Après des menaces de Donald Trump contre un nouveau pont entre le Canada et les Etats-Unis, le Premier ministre canadien Mark Carney a assuré mardi que la situation “allait être réglée”, mais la Maison Blanche a posé une nouvelle fois ses conditions.

“J’ai parlé au président ce matin.

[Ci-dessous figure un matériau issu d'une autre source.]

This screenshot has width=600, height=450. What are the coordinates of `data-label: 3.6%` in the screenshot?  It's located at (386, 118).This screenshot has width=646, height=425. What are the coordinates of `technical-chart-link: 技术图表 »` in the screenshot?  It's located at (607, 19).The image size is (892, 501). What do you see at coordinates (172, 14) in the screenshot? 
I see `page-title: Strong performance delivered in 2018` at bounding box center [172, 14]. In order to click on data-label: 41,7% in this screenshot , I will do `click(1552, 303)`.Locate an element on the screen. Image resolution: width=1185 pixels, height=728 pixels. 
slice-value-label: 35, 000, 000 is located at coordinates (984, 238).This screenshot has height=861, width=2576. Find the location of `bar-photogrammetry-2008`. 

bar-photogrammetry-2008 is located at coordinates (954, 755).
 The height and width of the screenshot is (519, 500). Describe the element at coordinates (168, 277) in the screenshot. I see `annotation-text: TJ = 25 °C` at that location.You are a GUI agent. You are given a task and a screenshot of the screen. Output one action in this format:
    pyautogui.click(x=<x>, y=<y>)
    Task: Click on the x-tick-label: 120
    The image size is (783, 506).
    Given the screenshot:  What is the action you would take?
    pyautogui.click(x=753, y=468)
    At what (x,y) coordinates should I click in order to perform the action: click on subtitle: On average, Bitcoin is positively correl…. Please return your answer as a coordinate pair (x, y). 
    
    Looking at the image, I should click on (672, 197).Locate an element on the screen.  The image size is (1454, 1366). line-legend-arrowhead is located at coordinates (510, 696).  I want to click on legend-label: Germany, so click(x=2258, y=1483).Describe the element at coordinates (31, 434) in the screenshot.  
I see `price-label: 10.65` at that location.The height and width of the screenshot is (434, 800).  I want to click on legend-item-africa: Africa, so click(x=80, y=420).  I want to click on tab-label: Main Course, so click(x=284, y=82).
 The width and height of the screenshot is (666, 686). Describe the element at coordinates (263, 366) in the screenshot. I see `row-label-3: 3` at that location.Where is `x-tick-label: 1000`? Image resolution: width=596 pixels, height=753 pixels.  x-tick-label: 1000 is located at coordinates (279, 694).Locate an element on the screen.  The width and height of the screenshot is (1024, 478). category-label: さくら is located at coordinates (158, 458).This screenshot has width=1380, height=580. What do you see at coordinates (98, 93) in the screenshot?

Concernant le pont, la situation va être réglée”, a assuré Mark Carney, évoquant des échanges “francs ”.

Donald Trump a lui rappelé “très clairement” ses exigences pendant cet appel, a déclaré la porte-parole de la Maison Blanche Karoline Levitt pendant une conférence de presse, jugeant qu’en l’état, le projet était “inacceptable”.

Le président américain “pense que les Etats-Unis devaient être propriétaires de la moitié au moins du pont, avoir une autorité partagée sur ce qui y transite et être associés aux retombées économiques qu’il génère”, a-t-elle indiqué.

Lundi, Donald Trump a menacé sur son réseau Truth Social de bloquer ce projet qui est quasiment achevé et qui doit relier les villes américaine de Detroit (Michigan) et canadienne de Windsor (Ontario).

Selon Mark Carney, la conversation a permis de rappeler les responsabilités respectives des deux pays dans ce projet binational. “J’ai expliqué au président que le Canada a payé pour le pont, premièrement, et deuxièmement que c’est une propriété partagée entre l’État du Michigan et le gouvernement du Canada”, a-t-il souligné.

Le Premier ministre a ajouté que l’enjeu central demeurait la fluidité des échanges transfrontaliers.

La sénatrice démocrate du Michigan Elissa Slotkin a condamné les propos de Donald Trump : “avec cette menace, le président veut punir les habitants du Michigan pour une guerre commerciale qu’il a lui-même lancée” avec le Canada, a-t-elle jugé sur X.

Le chantier a démarré en 2018 pour un coût total de 6,4 milliards $, pour une ouverture prévue courant 2026.

Le pont portera le nom de la légende canadienne du hockey sur glace Gordie Howe.

Le président républicain a multiplié depuis son retour au pouvoir les déclarations hostiles contre le Canada, ainsi que les attaques commerciales et économiques, allant jusqu’à déclarer à plusieurs reprises qu’il fallait en faire le 51e Etat américain.

Donald Trump critique par ailleurs vigoureusement la volonté du Canada de se rapprocher économiquement de la Chine.